[Pixel coordinate grounding data]
━━━━━━━━━━━━━━━━━━━━

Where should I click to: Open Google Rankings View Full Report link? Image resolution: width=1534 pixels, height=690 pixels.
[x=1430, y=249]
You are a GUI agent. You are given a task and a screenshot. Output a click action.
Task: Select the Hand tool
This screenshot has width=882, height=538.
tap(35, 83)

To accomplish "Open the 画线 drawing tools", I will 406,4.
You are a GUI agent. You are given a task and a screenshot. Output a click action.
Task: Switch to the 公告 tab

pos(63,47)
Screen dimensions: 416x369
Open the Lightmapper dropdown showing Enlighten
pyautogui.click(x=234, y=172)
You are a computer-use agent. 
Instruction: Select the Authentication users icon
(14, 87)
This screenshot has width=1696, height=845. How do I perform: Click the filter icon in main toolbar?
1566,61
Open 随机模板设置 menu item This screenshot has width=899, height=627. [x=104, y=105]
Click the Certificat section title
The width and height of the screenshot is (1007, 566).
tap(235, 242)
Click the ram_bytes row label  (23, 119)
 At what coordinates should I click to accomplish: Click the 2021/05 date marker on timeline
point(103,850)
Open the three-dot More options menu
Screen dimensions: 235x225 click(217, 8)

━━━━━━━━━━━━━━━━━━━━

■ What needs to be done
Each line from the one containing "This screenshot has width=882, height=538." to the final line of the entries above must be returned exactly, and no other line may appear.

■ Reply to the exercise
This screenshot has width=882, height=538.
tap(35, 83)

To accomplish "Open the 画线 drawing tools", I will 406,4.
You are a GUI agent. You are given a task and a screenshot. Output a click action.
Task: Switch to the 公告 tab

pos(63,47)
Screen dimensions: 416x369
Open the Lightmapper dropdown showing Enlighten
pyautogui.click(x=234, y=172)
You are a computer-use agent. 
Instruction: Select the Authentication users icon
(14, 87)
This screenshot has width=1696, height=845. How do I perform: Click the filter icon in main toolbar?
1566,61
Open 随机模板设置 menu item This screenshot has width=899, height=627. [x=104, y=105]
Click the Certificat section title
The width and height of the screenshot is (1007, 566).
tap(235, 242)
Click the ram_bytes row label  (23, 119)
 At what coordinates should I click to accomplish: Click the 2021/05 date marker on timeline
point(103,850)
Open the three-dot More options menu
Screen dimensions: 235x225 click(217, 8)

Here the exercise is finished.